There were other artists about 1500, who, as it is said, following Foppa, painted in the style which we now call antico moderno. Ambrogio Borgognone represented at S. Simpliciano the histories of S. Sisinio and some accompanying martyrs, which adorn one of the cloisters. The thinness of the legs, and some other remains of his early education, are not so displeasing in this work, as we find its accurate study, and the natural manner in which it is conducted, calculated to please. The beauty of his youthful heads, variety of countenance, simplicity of drapery, and the customs of those times, faithfully portrayed[l] in the ecclesiastical paraphernalia, and mode of living, together with a certain uncommon grace of expression, not met with in this or any other school, are sufficient to attract attention.
Gio. Donato Montorfano painted a Crucifixion, abounding with figures for the refectory of Le Grazie, where it is unfortunately thrown into the shade by the Grand Supper of Vinci. He cannot compete with a rival to whom many of the greatest masters are compelled to yield the palm. He excels only in his colouring, which has preserved his work fresh and entire, while that of Vinci shewed signs of decay in a few years. What is original in Montorfano is a peculiar clearness in his features, as well as in his attitudes, and which, if united to a little more elegance, would have left him but few equals in his line. He represents a group of soldiers seen playing, and in every countenance is depicted attention, and the desire of conquest. He has also some heads of a delicate air, extremely beautiful, though the distance in regard to their position is not well preserved. The architecture introduced, of the gates and edifices of Jerusalem, is both correct and magnificent, presenting those gradual retrocessions in perspective upon which this school at the time so much prided itself. He retained the habit which continued till the time of Gaudenzio at Milan, though long before reformed in other places, of mixing with his pictures some plastic work in composition, and thus giving in relief glories of saints, and ornaments of men and horses.
Ambrogio da Fossano, a place in the Piedmontese,[46] was an artist, who, at the grand Certosa in Pavia, designed the superb façade of the church, being an architect as well as a painter. In the temple before mentioned there is an altar-piece, which is ascribed either to him or his brother, not very highly finished, but in a taste not very dissimilar from that of Mantegna. Andrea Milanese, who has been confounded by one of Vasari's annotators with Andrea Salai, extorted the admiration of Zanetti, by an altar-piece he produced at Murano, executed in 1495, and it would appear that he studied in Venice. I cannot agree with Bottari that he is the same as Andrea del Gobbo, mentioned by Vasari in his life of Coreggio, since this last was a disciple of Gaudenzio.[47] About the same time flourished Stefano Scotto, the master of Gaudenzio Ferrari, much commended by Lomazzo for his art in arabesques, and of his family is perhaps a Felice Scotto, who painted a good deal at Como for private individuals, and left a number of pictures in fresco at S. Croce, relating to the life of S. Bernardino.

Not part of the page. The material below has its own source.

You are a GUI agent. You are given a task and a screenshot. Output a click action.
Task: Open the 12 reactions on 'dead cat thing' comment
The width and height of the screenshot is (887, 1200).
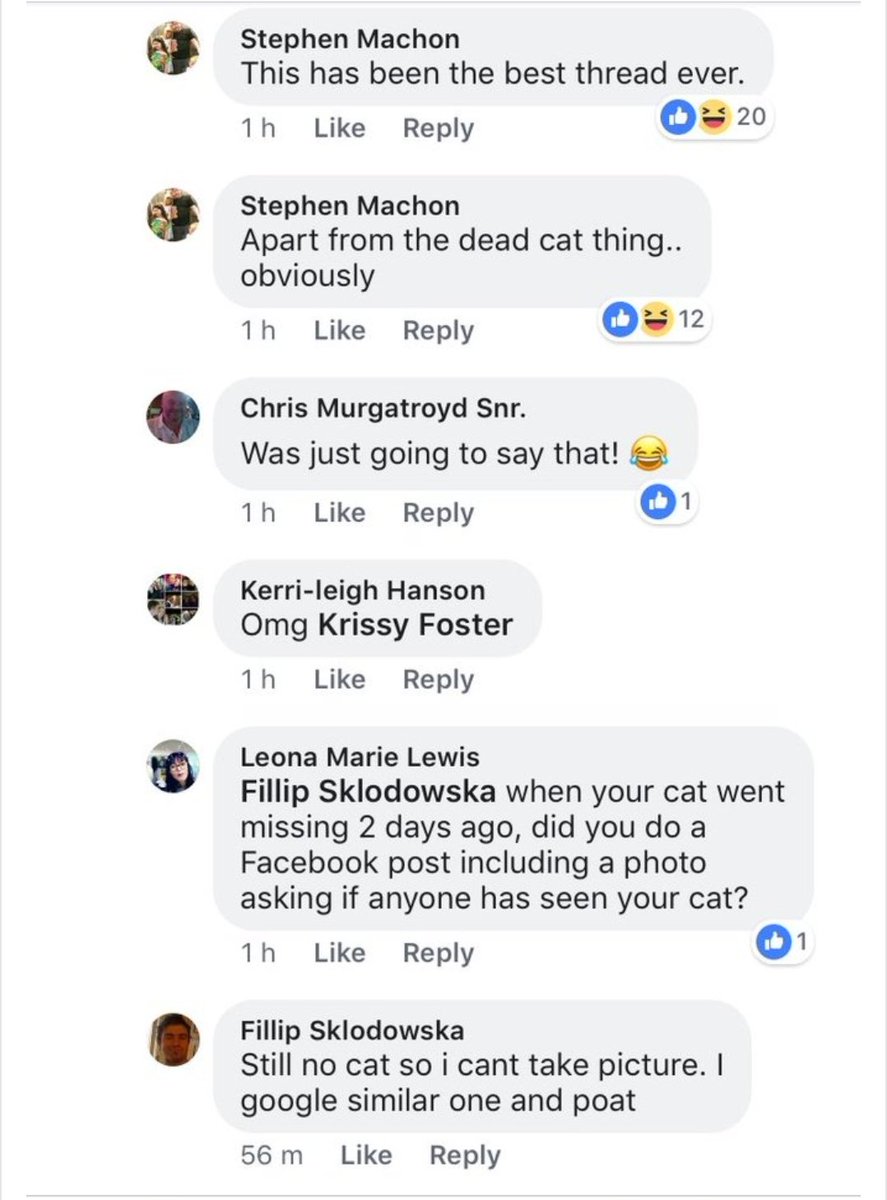pos(655,320)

His genius is varied and expressive, he displays judgment in composition, and is one of the best artists of the fourteenth century known in these parts. He was probably a pupil of some other school, his design being more elegant, and his colouring more clear and open than those of the Milanese. We might easily amplify the present list with other names, furnished by Morigia in his work on the Milanese nobility, where we find mentioned with praise Nicolao Piccinino, Girolamo Chiocca, Carlo Valli, or di Valle, brother to Giovanni, all of them Milanese, besides Vincenzo Moietta, a native of Caravaggio, who flourished in Milan about 1500, or something earlier, along with the foregoing. About the same period the study of miniature was greatly promoted by the two Ferranti, Agosto the son, and Decio the father, three works by whom are to be seen in the cathedral at Vigevano, consisting of a Missal, a book of the Evangelists, and one of the epistles illuminated with miniatures in the most exact taste.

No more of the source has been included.